= Diane Kerr =

Australian indigenous rights activist

Aunty Diane Kerr (born 1954) is an Indigenous Australian Wurundjeri Elder who identifies with the Ganun Willam Balak clan. She has contributed to Australian society through her work with the Aboriginal and Torres Strait Islander community and government in a range of fields including health, child care, education, native title, Stolen Generation support, and other community work.

Kerr's public contributions were nationally acknowledged by the awarding of the Medal of the Order of Australia (OAM) in the 2019 Australia Day Honours List. She was also acknowledged by the Victorian State Government when she was inducted into the 2017 Victorian Aboriginal Honour Roll.

Kerr conducts Welcome to Country at events in Melbourne (Australia).

She has been appointed to the council and boards of a number of organisations.

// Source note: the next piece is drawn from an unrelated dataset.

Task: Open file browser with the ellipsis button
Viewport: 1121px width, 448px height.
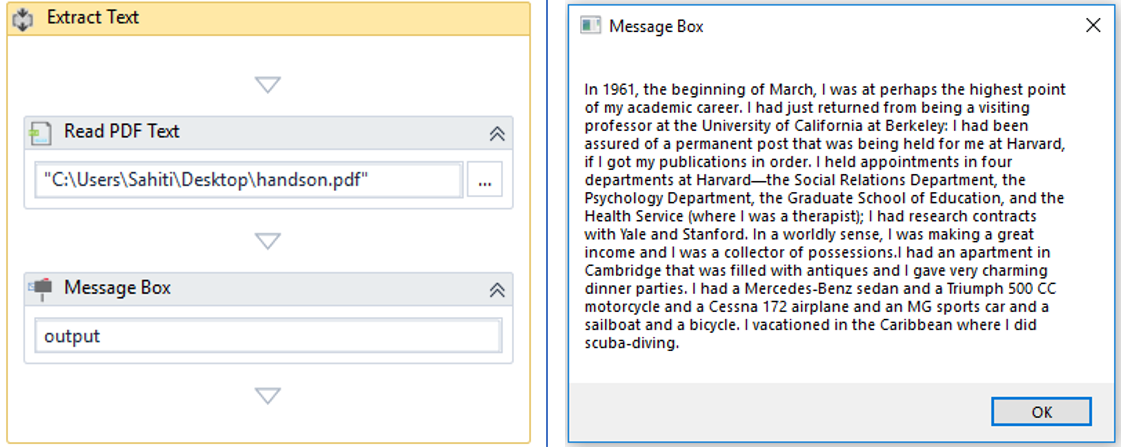Action: tap(485, 181)
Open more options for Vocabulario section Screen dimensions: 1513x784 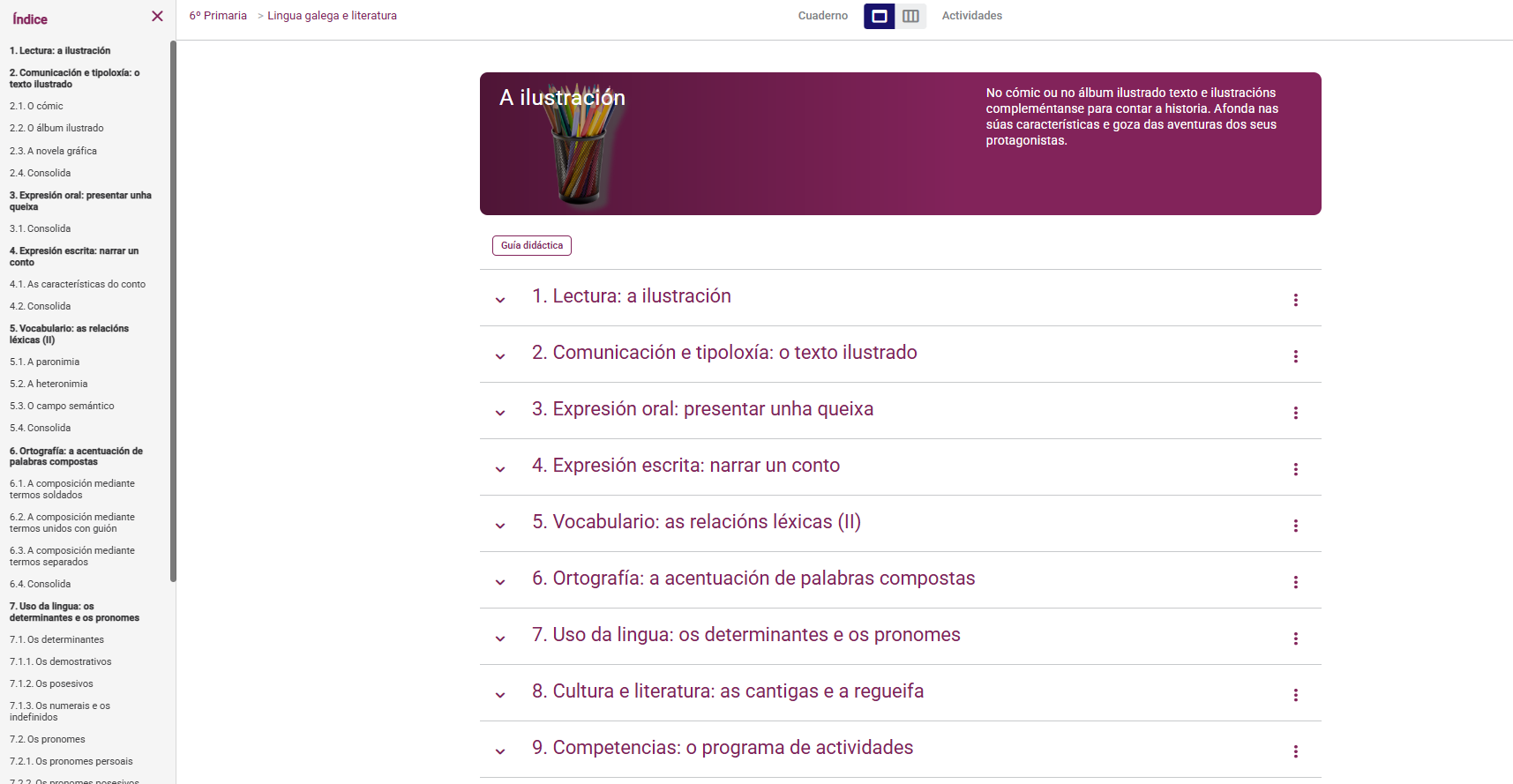click(x=1295, y=526)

She is the Chair of the Board of Native Title Services Victoria. In 2016, Kerr was appointed to the Aboriginal Treaty Interim Working Group by the Minister of Aboriginal Affairs, Government of Victoria. Kerr sits on the Community Council of the South Eastern Melbourne Primary Health Network (SEMPHN). Kerr is member of the First 1000 Days Australia council. She is a member and former Director of the Dandenong and District Aboriginal Co-Operative.